Broadcasting SaaS Uptime with AWS CloudWatch and Atlassian Status Page


A reliable SaaS platform or product needs to keep clients (& potential clients) informed about:

  • Any incidents & their resolution status.
  • Any scheduled maintenance (particularly if there may be disruption to the quality of the service).
  • Significant reliability metrics, particularly those referenced in SLAs.
Internally, these can be reported and tracked using tools such as FreshDesk, Nagios, AWS Cloudwatch dashboards (for an AWS hosted system), Azure Monitor, and so on.

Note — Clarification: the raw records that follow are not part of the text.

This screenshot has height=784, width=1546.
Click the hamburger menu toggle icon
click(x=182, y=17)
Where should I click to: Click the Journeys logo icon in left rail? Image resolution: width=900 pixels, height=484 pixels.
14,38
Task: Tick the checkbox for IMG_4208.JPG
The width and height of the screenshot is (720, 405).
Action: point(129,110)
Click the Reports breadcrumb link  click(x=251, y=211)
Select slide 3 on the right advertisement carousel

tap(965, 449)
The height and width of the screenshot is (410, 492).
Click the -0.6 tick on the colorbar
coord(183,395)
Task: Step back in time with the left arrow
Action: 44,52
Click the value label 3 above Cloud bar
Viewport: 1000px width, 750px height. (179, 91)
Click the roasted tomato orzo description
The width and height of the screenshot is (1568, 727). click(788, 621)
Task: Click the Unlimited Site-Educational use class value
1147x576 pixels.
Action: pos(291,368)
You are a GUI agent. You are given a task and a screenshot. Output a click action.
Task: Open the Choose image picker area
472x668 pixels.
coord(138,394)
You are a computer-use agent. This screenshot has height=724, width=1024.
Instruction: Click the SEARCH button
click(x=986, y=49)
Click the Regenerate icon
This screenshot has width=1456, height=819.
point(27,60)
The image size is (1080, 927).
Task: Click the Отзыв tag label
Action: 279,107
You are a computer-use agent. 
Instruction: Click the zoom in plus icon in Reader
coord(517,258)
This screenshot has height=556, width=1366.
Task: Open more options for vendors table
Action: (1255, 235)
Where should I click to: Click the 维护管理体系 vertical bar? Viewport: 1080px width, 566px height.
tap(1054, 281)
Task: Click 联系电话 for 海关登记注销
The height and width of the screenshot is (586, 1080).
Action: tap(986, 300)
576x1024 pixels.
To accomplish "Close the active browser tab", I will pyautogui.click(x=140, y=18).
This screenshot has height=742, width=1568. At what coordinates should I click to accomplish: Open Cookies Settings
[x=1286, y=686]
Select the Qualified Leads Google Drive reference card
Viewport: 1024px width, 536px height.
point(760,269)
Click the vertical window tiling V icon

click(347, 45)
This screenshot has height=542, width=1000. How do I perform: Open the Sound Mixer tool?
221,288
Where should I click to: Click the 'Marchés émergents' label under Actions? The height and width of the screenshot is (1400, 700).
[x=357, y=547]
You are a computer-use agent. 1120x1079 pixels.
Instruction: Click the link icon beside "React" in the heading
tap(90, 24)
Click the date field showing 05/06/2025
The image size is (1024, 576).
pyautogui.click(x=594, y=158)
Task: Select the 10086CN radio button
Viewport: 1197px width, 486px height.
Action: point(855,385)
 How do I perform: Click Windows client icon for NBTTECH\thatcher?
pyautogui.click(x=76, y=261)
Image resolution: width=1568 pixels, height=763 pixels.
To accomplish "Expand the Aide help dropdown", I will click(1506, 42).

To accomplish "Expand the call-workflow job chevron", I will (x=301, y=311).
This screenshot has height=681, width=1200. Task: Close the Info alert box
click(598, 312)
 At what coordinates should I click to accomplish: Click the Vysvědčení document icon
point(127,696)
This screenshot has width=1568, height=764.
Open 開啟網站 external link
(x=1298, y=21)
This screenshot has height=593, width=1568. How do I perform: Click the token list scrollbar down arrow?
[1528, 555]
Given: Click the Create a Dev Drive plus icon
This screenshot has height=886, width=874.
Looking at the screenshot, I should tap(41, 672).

Client (& external users) require a more coarse grained view.  Atlassian Status Page is a convenient and easily maintainable tool for distilling and distributing this information, and has some advantages:
  • It can be managed by less technical and more "client-facing" members of your team.  
  • One less system to monitor and maintain, rather than any self-hosted alternative.
  • Only metrics that you decide to publish are exposed to the outside world (compared to a public AWS Dashboard).
Status page does not have a native integration with AWS Cloudwatch, so this article will outline how to pull relevant metrics from CloudWatch and publish them to Status page.

Pre-requisites:

  • Status page account.
  • A system running in AWS, reporting metrics and logs to CloudWatch.

Overview

  1. Define the metric in Status Page.
  2. Generate an API key in Status Page.
  3. Set up a Lambda function in AWS to read the metrics.
  4. Set up a trigger in EventBridge to fire the Lambda on a schedule.

In Detail

Step 1.  Define the metric




Take note of the Metric Id, you will need this later.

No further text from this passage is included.